> **WHAT YOU ARE ASKED TO DO**: Go over the records and copy every line with the string "Terms".

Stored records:
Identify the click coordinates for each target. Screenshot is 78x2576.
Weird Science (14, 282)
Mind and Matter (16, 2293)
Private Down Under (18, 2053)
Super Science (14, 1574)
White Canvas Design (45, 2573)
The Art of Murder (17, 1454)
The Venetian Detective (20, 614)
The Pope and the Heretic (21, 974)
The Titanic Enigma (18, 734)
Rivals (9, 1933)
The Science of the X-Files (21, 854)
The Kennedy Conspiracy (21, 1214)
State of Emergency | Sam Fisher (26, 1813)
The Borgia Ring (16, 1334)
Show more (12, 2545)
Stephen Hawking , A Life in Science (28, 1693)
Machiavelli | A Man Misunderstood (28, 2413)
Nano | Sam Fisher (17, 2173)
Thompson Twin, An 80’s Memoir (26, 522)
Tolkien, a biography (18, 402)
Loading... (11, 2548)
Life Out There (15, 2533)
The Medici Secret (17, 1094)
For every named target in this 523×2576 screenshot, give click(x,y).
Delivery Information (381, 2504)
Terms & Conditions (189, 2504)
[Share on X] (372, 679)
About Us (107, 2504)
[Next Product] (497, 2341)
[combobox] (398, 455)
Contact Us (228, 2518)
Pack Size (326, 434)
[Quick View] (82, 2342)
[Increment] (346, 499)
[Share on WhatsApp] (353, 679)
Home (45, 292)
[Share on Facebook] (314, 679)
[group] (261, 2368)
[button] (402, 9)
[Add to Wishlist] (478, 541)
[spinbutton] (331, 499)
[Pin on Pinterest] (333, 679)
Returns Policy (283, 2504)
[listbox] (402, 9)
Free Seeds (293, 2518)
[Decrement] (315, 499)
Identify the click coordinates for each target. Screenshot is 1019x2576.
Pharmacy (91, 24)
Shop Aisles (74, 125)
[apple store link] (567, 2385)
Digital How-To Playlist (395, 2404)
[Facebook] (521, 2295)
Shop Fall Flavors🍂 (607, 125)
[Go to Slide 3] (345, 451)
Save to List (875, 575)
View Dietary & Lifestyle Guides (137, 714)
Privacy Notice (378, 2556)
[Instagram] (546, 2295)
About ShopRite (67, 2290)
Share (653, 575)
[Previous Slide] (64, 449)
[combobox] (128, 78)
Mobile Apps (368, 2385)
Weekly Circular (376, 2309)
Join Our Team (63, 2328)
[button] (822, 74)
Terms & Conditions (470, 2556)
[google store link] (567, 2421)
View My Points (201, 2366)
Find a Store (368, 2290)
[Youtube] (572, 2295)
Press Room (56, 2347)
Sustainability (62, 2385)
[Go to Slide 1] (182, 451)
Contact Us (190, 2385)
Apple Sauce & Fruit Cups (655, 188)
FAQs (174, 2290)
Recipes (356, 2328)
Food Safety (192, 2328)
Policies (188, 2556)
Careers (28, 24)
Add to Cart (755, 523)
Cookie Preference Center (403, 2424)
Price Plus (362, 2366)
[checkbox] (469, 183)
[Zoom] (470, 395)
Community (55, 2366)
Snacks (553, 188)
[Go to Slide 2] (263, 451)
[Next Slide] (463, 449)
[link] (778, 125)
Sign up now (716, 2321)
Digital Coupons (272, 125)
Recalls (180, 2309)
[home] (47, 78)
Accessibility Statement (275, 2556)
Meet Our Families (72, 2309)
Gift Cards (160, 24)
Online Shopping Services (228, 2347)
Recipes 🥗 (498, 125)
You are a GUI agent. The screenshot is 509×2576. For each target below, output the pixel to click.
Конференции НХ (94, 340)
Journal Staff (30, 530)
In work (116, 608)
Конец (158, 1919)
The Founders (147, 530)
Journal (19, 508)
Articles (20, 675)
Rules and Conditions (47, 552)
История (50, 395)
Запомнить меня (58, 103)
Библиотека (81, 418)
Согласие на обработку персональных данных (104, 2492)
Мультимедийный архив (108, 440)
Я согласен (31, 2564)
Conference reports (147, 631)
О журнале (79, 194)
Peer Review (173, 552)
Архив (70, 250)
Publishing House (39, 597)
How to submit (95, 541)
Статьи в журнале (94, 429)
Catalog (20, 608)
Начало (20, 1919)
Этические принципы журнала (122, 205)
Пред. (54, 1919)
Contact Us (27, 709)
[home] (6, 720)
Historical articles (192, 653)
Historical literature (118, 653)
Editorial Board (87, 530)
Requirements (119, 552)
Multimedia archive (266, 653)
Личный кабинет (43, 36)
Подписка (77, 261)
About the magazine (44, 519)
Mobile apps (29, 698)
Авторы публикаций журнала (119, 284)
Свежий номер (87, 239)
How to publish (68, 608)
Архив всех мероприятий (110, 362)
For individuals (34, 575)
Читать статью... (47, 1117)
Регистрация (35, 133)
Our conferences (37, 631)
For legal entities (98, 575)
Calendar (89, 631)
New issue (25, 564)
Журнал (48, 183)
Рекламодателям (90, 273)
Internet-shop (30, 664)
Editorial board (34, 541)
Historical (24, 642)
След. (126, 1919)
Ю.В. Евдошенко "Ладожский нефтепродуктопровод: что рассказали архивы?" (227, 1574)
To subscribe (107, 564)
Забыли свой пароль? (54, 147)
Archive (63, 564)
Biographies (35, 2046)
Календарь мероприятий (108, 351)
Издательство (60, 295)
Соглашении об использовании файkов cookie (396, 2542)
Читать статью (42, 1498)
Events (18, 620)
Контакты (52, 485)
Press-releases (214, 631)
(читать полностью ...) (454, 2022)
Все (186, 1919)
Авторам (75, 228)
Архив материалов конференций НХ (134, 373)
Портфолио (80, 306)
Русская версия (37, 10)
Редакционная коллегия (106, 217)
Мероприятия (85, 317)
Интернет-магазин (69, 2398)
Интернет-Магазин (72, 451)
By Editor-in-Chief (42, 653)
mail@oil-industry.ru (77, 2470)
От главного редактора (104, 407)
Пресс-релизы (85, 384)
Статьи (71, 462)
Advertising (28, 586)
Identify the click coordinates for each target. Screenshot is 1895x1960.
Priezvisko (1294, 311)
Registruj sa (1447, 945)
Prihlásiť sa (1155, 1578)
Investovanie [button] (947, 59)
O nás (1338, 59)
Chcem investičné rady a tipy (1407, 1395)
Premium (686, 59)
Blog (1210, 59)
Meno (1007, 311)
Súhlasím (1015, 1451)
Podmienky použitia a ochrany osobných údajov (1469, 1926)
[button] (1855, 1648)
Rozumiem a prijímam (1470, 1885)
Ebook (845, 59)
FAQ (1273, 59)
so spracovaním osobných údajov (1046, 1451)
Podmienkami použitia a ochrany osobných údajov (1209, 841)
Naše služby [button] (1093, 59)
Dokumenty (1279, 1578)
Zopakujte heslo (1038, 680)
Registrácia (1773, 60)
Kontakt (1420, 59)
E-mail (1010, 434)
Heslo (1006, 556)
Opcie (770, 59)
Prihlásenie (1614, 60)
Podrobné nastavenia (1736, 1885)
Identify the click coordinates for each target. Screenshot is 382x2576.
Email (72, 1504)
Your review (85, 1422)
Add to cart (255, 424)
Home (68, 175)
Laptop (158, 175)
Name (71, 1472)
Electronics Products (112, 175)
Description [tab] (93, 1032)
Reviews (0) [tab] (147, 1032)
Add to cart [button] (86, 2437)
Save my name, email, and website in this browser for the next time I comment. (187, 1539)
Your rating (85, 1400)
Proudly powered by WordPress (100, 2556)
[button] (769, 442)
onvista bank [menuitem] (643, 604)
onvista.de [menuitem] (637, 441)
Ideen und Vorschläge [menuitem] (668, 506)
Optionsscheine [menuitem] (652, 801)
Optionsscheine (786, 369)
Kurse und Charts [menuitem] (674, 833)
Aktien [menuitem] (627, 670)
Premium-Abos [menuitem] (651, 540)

> **RESULT FOR THIS TASK**:
Terms & Conditions (189, 2504)
Terms & Conditions (470, 2556)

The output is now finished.